Confidence Game - Christine Richard [96]
On June 13, 2007, word began to circulate about problems at Bear Stearns. The firm had been trying to sell $3 billion of highly rated mortgage-backed securities. Apparently, Merrill Lynch had called in a loan to the Bear Stearns High-Grade Structured Credit Enhanced Leverage Fund, a hedge fund run by the firm’s star mortgage trader, which invested in double- and triple-A-rated mortgage-backed securities and CDOs. These sales were testing market demand for the securities, and the results were not encouraging. No one wanted to touch securities tainted by subprime, no matter how high the rating.
On June 20, 2007, J. G. Kosinski of Kore Capital e-mailed Ackman to tell him MBIA credit-default swaps had jumped. “The Street is using it as a proxy hedge for the Bear Stearns CDO-squared fire sale.” CDO-SQUAREDS are securities largely backed by other CDOs, which are high risk and extraordinarily complex to analyze.
On June 25, Deutsche Bank held a conference call to address investor concerns about the Bear Stearns funds, CDOs, and the subprime market. Investors bought triple-A-rated securities because they didn’t want to worry about credit issues; now these securities had become the focus of the market’s fears. “You must understand that we’re very much in uncharted territory in many ways,” Karen Weaver, head of global securitization at Deutsche Bank, said as the conference call in New York got under way.
Weaver explained that the market had been flooded with new types of mortgages that had never been tested in a downturn such as no-income-verification mortgages and loans that let borrowers pay only part of their monthly payments and roll the rest into a larger principal balance. Home-price appreciation had been unprecedented, which might invalidate models that tried to predict the performance of the housing market. “And when you take that and lever it within a structure and then take that structure again and lever it into a CDO obligation,” Weaver said, “you’ve taken that uncertainty and really magnified the impact.”

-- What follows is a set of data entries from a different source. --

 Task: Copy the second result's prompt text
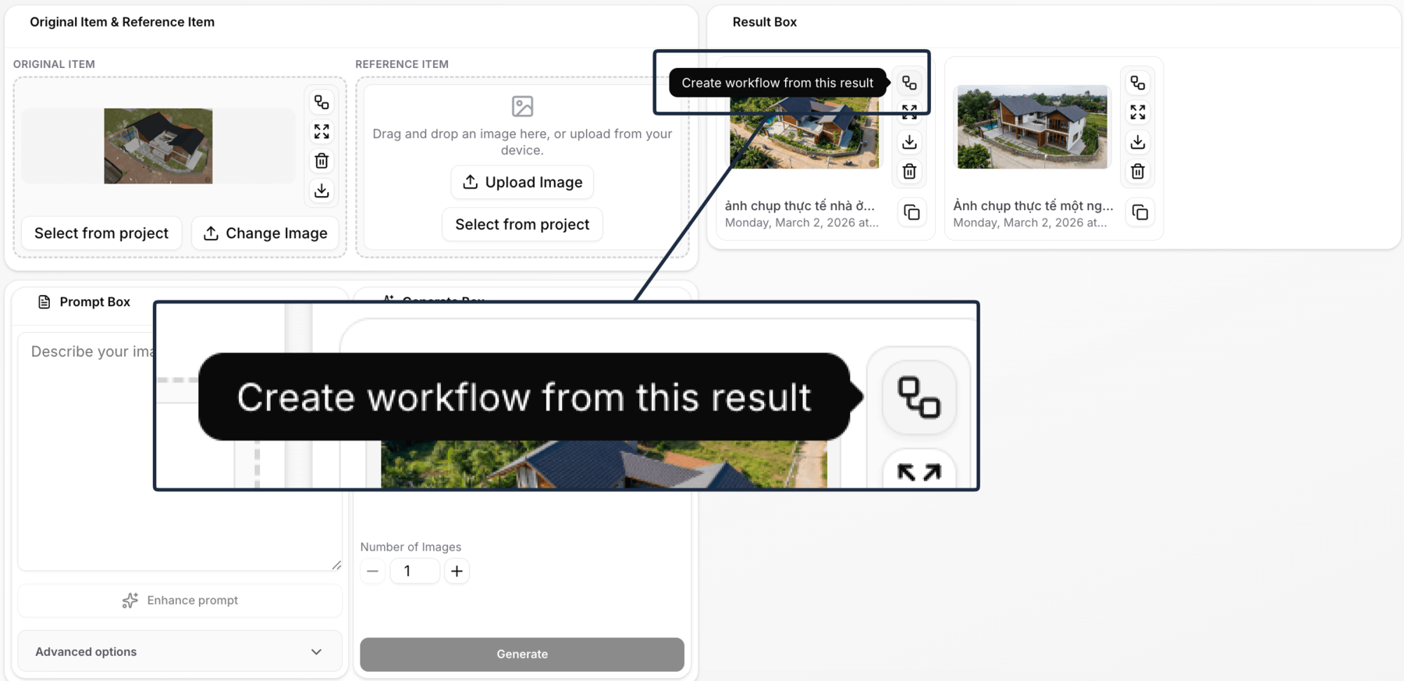[1140, 212]
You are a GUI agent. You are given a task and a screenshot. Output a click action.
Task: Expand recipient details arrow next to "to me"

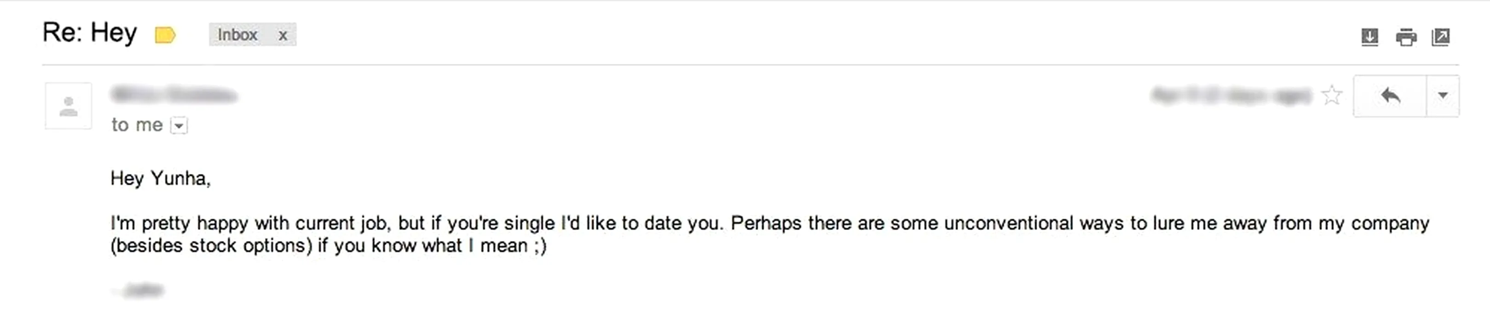point(179,125)
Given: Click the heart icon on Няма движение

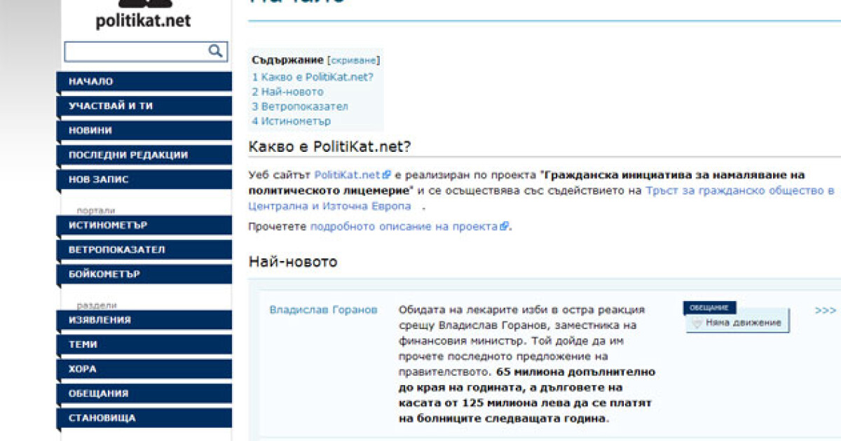Looking at the screenshot, I should (697, 323).
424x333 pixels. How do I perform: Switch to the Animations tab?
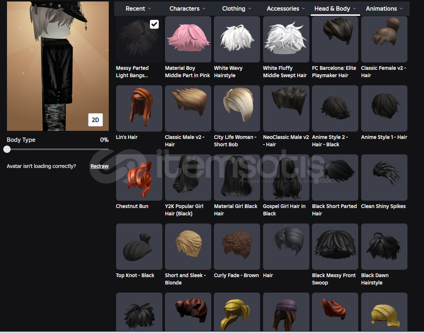pyautogui.click(x=384, y=8)
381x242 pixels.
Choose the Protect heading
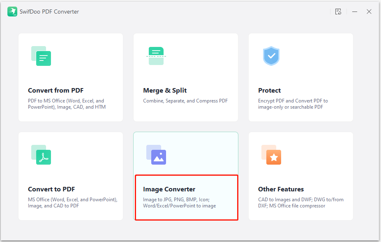[x=269, y=91]
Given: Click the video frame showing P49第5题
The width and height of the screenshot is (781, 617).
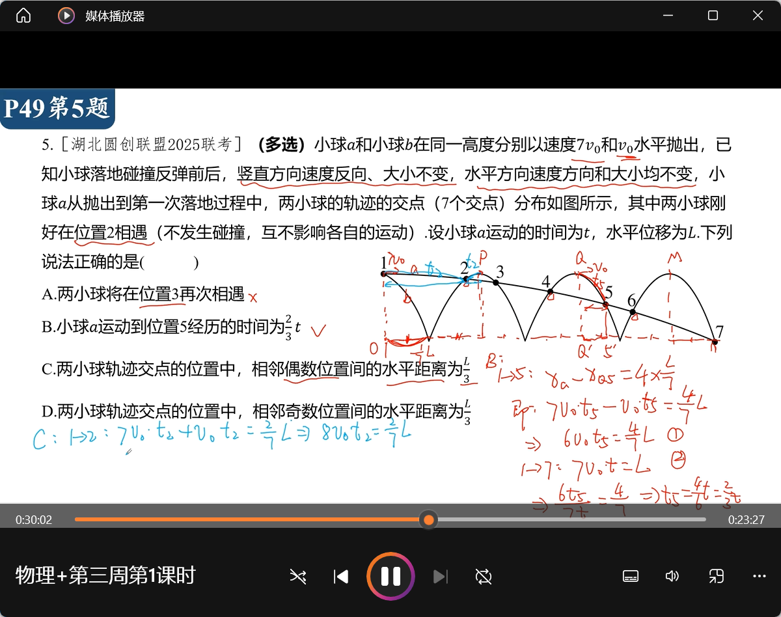Looking at the screenshot, I should pyautogui.click(x=391, y=293).
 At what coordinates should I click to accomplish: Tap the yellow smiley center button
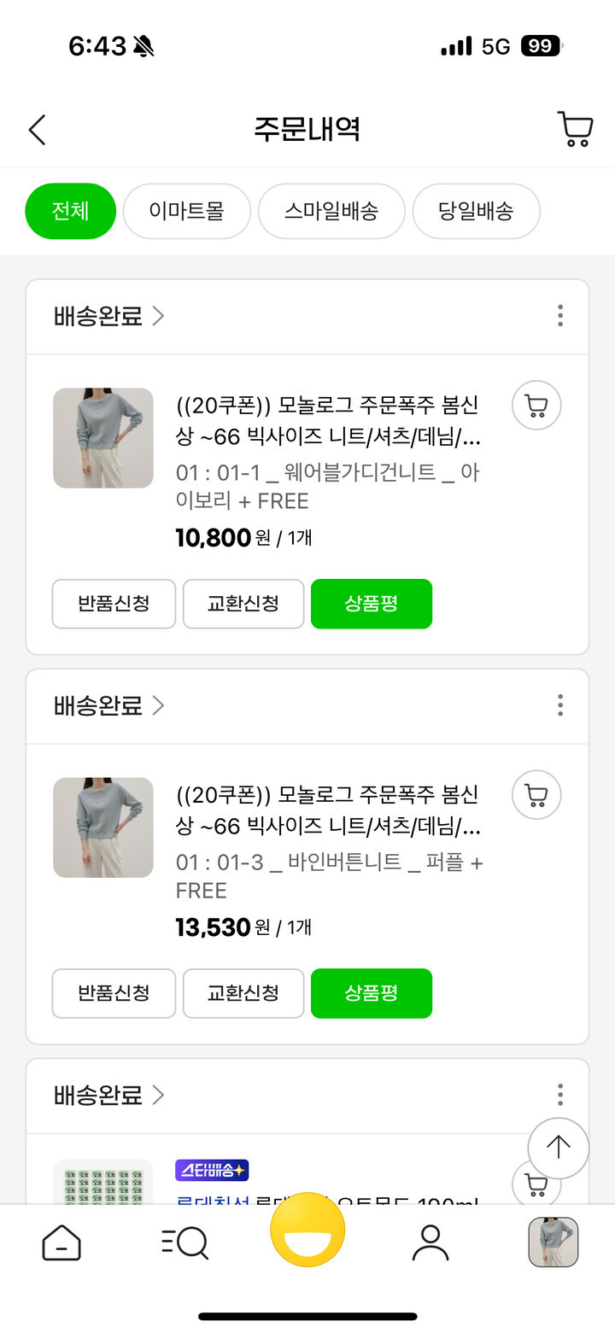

“Is it possible that everyone is thinking ‘Oh, Jesus, this is the tip of the iceberg’?” an investor asked the Deutsche Bank analysts. Might the market be realizing that next year after the inevitable downgrades hit “that some of these, let’s say double-A, triple-A instruments could go for 50 cents on the dollar? Is that possible?”
“We don’t have a crystal ball,” replied Anthony Thompson, Deutsche Bank’s head of asset-backed and CDO research.
But the crisis was drawing nearer. “We were expecting not to see the first downgrades probably until fall,” he said. “It looks like they’re going to be coming sooner than that.”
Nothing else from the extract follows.